The “values.yaml” defines the service as “LoadBalancer” to make it available. Currently, only Postgres is supported as a database for LangGraph Server and Redis as the task queue. The file specifies Postgres resources for its Kubernetes deployment. Finally, LangGraph Server requires a [LangSmith](https://docs.smith.langchain.com/)LangSmith API Key. LangSmith is a platform used to monitor your server. Log to [LangSmith](https://smith.langchain.com/)LangSmith and create your API Key.
curl -s http://localhost:8090/runs/wait \--header 'Content-Type: application/json' \
--data '{"assistant_id":"agent","input":{"messages":[{"role":"user","content":"In my next vacation, I''m planning to visit the city where Jimi Hendrix was born? Is there any music concert to see? Also provide weather and traffic information about the city."}]}}' | jq -r '.messages[5].content'
The expected response is:
In Seattle, it is currently overcast with a temperature of 69.8°F (20.4°C) and feels like 68.9°F (20.5°C). The city has a humidity of 80% and wind speed of 4.12 mph from the west. There is a music concert of Phish happening in the city, but be aware that the worst period of travel is generally Thursday afternoons, especially 4-6 pm.
## Kong AI Gateway 3.11 and Support for New GenAI Models
With Kong AI Gateway 3.11, we'll be able to support other GenAI infrastructures besides LLMs - which include video, images, etc. The following diagram lists the new modes supported:
In order to do it, Kong AI Gateway 3.11 defines new configuration parameters like:
- genai-category: is used to configure the GenAI infrastructure that the gateway protects. Besides image/generation, it supports, for example, text/generation and text/embeddings for regular LLMs and embedding models, audio/speech and audio/transcription for audio based models implementing speech recognition, audio-to-text, etc.
- route_type: this existing parameter has been extended to support new types, such as:
- LLM: llm/v1/responses, llm/v1/assistants, llm/v1/files and llm/v1/batches
- Audio: audio/v1/audio/speech, audio/v1/audio/transcriptions and audio/v1/audio/translations
- Realtime: realtime/v1/realtime
## Conclusion
This blog post has presented a basic AI Agent using Kong AI Gateway and LangGraph.
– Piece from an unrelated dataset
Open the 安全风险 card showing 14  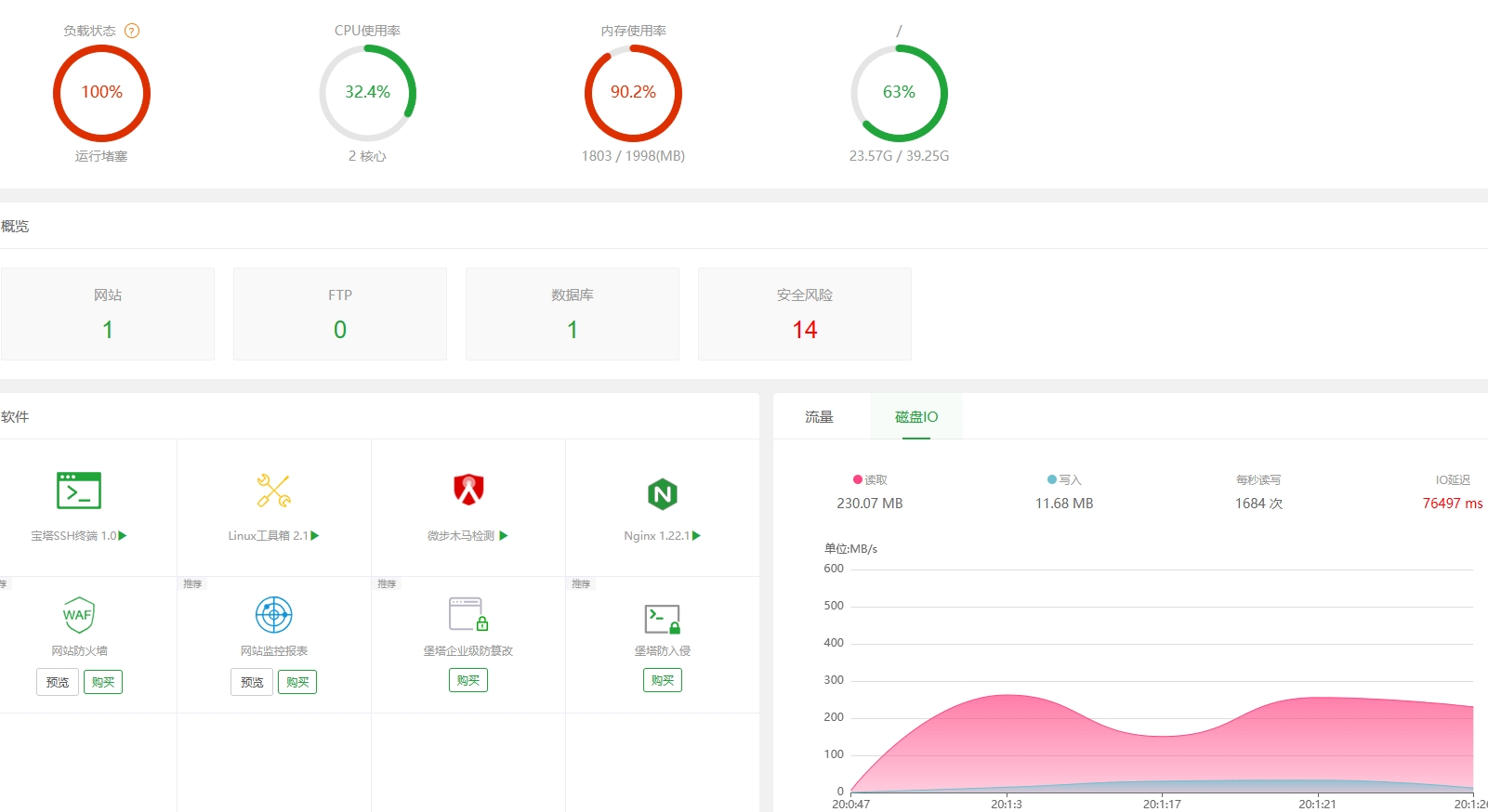tap(804, 314)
Redis was used as a vector database and a local Ollama was the infrastructure that provided the Embedding Model.
Behind the Gateway, we've three LLM infrastructures (OpenAI, Mistral and Anthropic) and three external functions were used as tools by the AI Agent.
The Gateway was responsible for abstracting the LLM infrastructures and protecting the external functions with specific policies including Rate Limiting and API Keys.